Saved entries
▶

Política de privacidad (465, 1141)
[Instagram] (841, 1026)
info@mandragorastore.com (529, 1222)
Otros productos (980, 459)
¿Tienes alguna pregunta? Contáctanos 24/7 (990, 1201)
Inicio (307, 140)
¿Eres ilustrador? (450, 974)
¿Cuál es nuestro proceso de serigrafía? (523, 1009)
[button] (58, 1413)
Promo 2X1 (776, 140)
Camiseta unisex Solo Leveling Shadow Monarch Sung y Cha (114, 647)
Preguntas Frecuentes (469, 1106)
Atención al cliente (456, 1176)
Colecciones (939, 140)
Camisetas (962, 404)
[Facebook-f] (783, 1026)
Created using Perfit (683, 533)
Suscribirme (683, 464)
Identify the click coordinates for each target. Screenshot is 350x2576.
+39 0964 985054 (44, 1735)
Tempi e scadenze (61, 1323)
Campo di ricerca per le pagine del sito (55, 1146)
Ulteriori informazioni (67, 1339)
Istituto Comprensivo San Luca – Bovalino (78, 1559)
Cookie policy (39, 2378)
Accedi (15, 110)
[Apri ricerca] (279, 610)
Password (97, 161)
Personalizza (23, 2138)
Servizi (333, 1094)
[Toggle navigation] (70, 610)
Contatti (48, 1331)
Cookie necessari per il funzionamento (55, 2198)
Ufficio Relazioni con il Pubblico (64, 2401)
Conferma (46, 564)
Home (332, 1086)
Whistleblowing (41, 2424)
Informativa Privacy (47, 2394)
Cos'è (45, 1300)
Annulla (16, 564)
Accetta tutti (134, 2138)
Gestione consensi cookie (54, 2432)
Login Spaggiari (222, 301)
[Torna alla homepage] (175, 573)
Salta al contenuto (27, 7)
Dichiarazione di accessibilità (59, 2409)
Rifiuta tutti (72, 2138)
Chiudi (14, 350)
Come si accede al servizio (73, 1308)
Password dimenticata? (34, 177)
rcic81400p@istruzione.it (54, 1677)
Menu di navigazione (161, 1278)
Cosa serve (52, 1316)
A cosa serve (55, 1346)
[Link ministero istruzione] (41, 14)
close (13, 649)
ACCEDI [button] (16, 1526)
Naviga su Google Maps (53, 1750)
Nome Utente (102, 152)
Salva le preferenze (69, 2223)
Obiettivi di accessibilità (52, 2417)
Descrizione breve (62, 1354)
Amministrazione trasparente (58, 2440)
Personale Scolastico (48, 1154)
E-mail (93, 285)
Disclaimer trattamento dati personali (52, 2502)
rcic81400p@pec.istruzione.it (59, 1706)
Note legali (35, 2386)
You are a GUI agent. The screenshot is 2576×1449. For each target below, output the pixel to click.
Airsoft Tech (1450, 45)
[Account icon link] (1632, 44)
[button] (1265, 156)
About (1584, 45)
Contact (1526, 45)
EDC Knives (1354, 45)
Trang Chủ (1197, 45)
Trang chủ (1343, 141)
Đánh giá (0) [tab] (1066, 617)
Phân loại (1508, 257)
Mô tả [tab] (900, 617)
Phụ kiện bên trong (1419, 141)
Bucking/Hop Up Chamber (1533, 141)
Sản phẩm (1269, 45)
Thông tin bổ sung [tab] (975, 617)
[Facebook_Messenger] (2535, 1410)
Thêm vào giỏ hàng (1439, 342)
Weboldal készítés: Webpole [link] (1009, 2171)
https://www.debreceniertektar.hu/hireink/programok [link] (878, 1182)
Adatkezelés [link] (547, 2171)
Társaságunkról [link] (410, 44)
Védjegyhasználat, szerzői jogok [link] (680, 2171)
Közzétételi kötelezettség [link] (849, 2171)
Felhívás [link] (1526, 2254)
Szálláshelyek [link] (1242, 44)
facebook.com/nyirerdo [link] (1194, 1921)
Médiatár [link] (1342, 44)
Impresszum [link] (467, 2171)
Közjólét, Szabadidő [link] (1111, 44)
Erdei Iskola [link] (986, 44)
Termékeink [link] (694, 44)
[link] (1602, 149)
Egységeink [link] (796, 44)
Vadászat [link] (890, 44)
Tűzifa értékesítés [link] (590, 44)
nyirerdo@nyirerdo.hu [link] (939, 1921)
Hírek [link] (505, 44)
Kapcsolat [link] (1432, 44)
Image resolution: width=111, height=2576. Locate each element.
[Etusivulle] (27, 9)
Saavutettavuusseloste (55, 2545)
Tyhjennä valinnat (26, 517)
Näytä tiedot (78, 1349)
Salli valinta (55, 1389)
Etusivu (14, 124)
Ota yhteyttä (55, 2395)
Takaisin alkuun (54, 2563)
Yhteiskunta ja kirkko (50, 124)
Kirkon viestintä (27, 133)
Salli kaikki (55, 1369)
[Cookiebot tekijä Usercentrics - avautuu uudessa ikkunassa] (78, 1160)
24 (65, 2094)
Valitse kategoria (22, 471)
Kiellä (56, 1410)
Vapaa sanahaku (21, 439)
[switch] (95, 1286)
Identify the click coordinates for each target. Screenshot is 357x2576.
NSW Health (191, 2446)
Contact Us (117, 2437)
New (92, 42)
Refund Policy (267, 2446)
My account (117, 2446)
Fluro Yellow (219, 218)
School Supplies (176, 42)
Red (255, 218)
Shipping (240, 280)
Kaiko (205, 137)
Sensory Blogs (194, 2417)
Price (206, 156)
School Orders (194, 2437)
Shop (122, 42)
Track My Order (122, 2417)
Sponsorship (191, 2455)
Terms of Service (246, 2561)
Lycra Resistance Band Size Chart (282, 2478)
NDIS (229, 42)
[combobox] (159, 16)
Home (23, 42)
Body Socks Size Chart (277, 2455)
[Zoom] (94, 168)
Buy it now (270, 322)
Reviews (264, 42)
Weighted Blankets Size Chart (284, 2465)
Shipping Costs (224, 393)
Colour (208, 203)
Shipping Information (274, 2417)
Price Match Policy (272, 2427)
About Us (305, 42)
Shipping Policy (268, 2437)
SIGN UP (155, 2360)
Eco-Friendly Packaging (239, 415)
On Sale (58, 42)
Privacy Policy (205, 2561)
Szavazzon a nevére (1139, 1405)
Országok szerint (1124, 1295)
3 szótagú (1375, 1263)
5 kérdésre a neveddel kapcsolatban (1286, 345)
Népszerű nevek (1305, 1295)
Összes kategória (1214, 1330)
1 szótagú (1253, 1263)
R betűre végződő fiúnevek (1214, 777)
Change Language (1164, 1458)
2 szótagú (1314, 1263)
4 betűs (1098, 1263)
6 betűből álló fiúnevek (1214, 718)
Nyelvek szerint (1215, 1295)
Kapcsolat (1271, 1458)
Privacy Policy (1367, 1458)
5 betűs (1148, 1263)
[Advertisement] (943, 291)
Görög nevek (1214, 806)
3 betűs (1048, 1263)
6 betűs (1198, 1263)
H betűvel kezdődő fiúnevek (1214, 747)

◀

# YOUR INSTRUCTIONS
Write every record above out again exactly as it stands.

# SOLUTION TO THIS EXERCISE
Política de privacidad (465, 1141)
[Instagram] (841, 1026)
info@mandragorastore.com (529, 1222)
Otros productos (980, 459)
¿Tienes alguna pregunta? Contáctanos 24/7 (990, 1201)
Inicio (307, 140)
¿Eres ilustrador? (450, 974)
¿Cuál es nuestro proceso de serigrafía? (523, 1009)
[button] (58, 1413)
Promo 2X1 (776, 140)
Camiseta unisex Solo Leveling Shadow Monarch Sung y Cha (114, 647)
Preguntas Frecuentes (469, 1106)
Atención al cliente (456, 1176)
Colecciones (939, 140)
Camisetas (962, 404)
[Facebook-f] (783, 1026)
Created using Perfit (683, 533)
Suscribirme (683, 464)
Identify the click coordinates for each target. Screenshot is 350x2576.
+39 0964 985054 (44, 1735)
Tempi e scadenze (61, 1323)
Campo di ricerca per le pagine del sito (55, 1146)
Ulteriori informazioni (67, 1339)
Istituto Comprensivo San Luca – Bovalino (78, 1559)
Cookie policy (39, 2378)
Accedi (15, 110)
[Apri ricerca] (279, 610)
Password (97, 161)
Personalizza (23, 2138)
Servizi (333, 1094)
[Toggle navigation] (70, 610)
Contatti (48, 1331)
Cookie necessari per il funzionamento (55, 2198)
Ufficio Relazioni con il Pubblico (64, 2401)
Conferma (46, 564)
Home (332, 1086)
Whistleblowing (41, 2424)
Informativa Privacy (47, 2394)
Cos'è (45, 1300)
Annulla (16, 564)
Accetta tutti (134, 2138)
Gestione consensi cookie (54, 2432)
Login Spaggiari (222, 301)
[Torna alla homepage] (175, 573)
Salta al contenuto (27, 7)
Dichiarazione di accessibilità (59, 2409)
Rifiuta tutti (72, 2138)
Chiudi (14, 350)
Come si accede al servizio (73, 1308)
Password dimenticata? (34, 177)
rcic81400p@istruzione.it (54, 1677)
Menu di navigazione (161, 1278)
Cosa serve (52, 1316)
A cosa serve (55, 1346)
[Link ministero istruzione] (41, 14)
close (13, 649)
ACCEDI [button] (16, 1526)
Naviga su Google Maps (53, 1750)
Nome Utente (102, 152)
Salva le preferenze (69, 2223)
Obiettivi di accessibilità (52, 2417)
Descrizione breve (62, 1354)
Amministrazione trasparente (58, 2440)
Personale Scolastico (48, 1154)
E-mail (93, 285)
Disclaimer trattamento dati personali (52, 2502)
rcic81400p@pec.istruzione.it (59, 1706)
Note legali (35, 2386)
You are a GUI agent. The screenshot is 2576×1449. For each target below, output the pixel to click.
Airsoft Tech (1450, 45)
[Account icon link] (1632, 44)
[button] (1265, 156)
About (1584, 45)
Contact (1526, 45)
EDC Knives (1354, 45)
Trang Chủ (1197, 45)
Trang chủ (1343, 141)
Đánh giá (0) [tab] (1066, 617)
Phân loại (1508, 257)
Mô tả [tab] (900, 617)
Phụ kiện bên trong (1419, 141)
Bucking/Hop Up Chamber (1533, 141)
Sản phẩm (1269, 45)
Thông tin bổ sung [tab] (975, 617)
[Facebook_Messenger] (2535, 1410)
Thêm vào giỏ hàng (1439, 342)
Weboldal készítés: Webpole [link] (1009, 2171)
https://www.debreceniertektar.hu/hireink/programok [link] (878, 1182)
Adatkezelés [link] (547, 2171)
Társaságunkról [link] (410, 44)
Védjegyhasználat, szerzői jogok [link] (680, 2171)
Közzétételi kötelezettség [link] (849, 2171)
Felhívás [link] (1526, 2254)
Szálláshelyek [link] (1242, 44)
facebook.com/nyirerdo [link] (1194, 1921)
Médiatár [link] (1342, 44)
Impresszum [link] (467, 2171)
Közjólét, Szabadidő [link] (1111, 44)
Erdei Iskola [link] (986, 44)
Termékeink [link] (694, 44)
[link] (1602, 149)
Egységeink [link] (796, 44)
Vadászat [link] (890, 44)
Tűzifa értékesítés [link] (590, 44)
nyirerdo@nyirerdo.hu [link] (939, 1921)
Hírek [link] (505, 44)
Kapcsolat [link] (1432, 44)
Image resolution: width=111, height=2576. Locate each element.
[Etusivulle] (27, 9)
Saavutettavuusseloste (55, 2545)
Tyhjennä valinnat (26, 517)
Näytä tiedot (78, 1349)
Salli valinta (55, 1389)
Etusivu (14, 124)
Ota yhteyttä (55, 2395)
Takaisin alkuun (54, 2563)
Yhteiskunta ja kirkko (50, 124)
Kirkon viestintä (27, 133)
Salli kaikki (55, 1369)
[Cookiebot tekijä Usercentrics - avautuu uudessa ikkunassa] (78, 1160)
24 (65, 2094)
Valitse kategoria (22, 471)
Kiellä (56, 1410)
Vapaa sanahaku (21, 439)
[switch] (95, 1286)
Identify the click coordinates for each target. Screenshot is 357x2576.
NSW Health (191, 2446)
Contact Us (117, 2437)
New (92, 42)
Refund Policy (267, 2446)
My account (117, 2446)
Fluro Yellow (219, 218)
School Supplies (176, 42)
Red (255, 218)
Shipping (240, 280)
Kaiko (205, 137)
Sensory Blogs (194, 2417)
Price (206, 156)
School Orders (194, 2437)
Shop (122, 42)
Track My Order (122, 2417)
Sponsorship (191, 2455)
Terms of Service (246, 2561)
Lycra Resistance Band Size Chart (282, 2478)
NDIS (229, 42)
[combobox] (159, 16)
Home (23, 42)
Body Socks Size Chart (277, 2455)
[Zoom] (94, 168)
Buy it now (270, 322)
Reviews (264, 42)
Weighted Blankets Size Chart (284, 2465)
Shipping Costs (224, 393)
Colour (208, 203)
Shipping Information (274, 2417)
Price Match Policy (272, 2427)
About Us (305, 42)
Shipping Policy (268, 2437)
SIGN UP (155, 2360)
Eco-Friendly Packaging (239, 415)
On Sale (58, 42)
Privacy Policy (205, 2561)
Szavazzon a nevére (1139, 1405)
Országok szerint (1124, 1295)
3 szótagú (1375, 1263)
5 kérdésre a neveddel kapcsolatban (1286, 345)
Népszerű nevek (1305, 1295)
Összes kategória (1214, 1330)
1 szótagú (1253, 1263)
R betűre végződő fiúnevek (1214, 777)
Change Language (1164, 1458)
2 szótagú (1314, 1263)
4 betűs (1098, 1263)
6 betűből álló fiúnevek (1214, 718)
Nyelvek szerint (1215, 1295)
Kapcsolat (1271, 1458)
Privacy Policy (1367, 1458)
5 betűs (1148, 1263)
[Advertisement] (943, 291)
Görög nevek (1214, 806)
3 betűs (1048, 1263)
6 betűs (1198, 1263)
H betűvel kezdődő fiúnevek (1214, 747)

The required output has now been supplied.